Description of the task >> Look through the entries that follow and return each line that has the string "Viewport".

Information given >>
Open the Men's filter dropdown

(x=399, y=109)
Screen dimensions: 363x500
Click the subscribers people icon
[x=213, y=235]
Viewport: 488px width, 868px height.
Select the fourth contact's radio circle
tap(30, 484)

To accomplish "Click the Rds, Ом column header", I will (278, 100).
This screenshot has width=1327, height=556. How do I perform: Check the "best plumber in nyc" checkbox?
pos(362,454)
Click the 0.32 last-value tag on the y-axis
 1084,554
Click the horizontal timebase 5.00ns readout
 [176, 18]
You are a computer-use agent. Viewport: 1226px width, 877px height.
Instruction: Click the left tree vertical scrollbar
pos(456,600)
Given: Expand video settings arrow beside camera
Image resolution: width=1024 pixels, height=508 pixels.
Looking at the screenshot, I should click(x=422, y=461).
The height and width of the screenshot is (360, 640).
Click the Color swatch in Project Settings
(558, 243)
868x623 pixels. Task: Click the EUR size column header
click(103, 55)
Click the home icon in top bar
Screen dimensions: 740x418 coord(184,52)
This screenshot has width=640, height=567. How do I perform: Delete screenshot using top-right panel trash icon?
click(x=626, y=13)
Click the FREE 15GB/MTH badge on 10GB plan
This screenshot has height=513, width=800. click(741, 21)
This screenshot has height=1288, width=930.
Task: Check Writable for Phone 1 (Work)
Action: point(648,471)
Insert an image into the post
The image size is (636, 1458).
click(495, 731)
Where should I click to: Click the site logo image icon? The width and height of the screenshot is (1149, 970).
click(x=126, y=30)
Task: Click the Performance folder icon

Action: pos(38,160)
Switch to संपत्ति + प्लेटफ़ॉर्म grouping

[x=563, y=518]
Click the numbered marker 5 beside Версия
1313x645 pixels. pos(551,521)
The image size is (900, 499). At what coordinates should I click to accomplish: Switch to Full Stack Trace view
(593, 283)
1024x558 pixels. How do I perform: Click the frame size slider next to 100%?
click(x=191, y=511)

Expected answer >>
Viewport: 488px width, 868px height.
You are a computer-use agent. Viewport: 1226px width, 877px height.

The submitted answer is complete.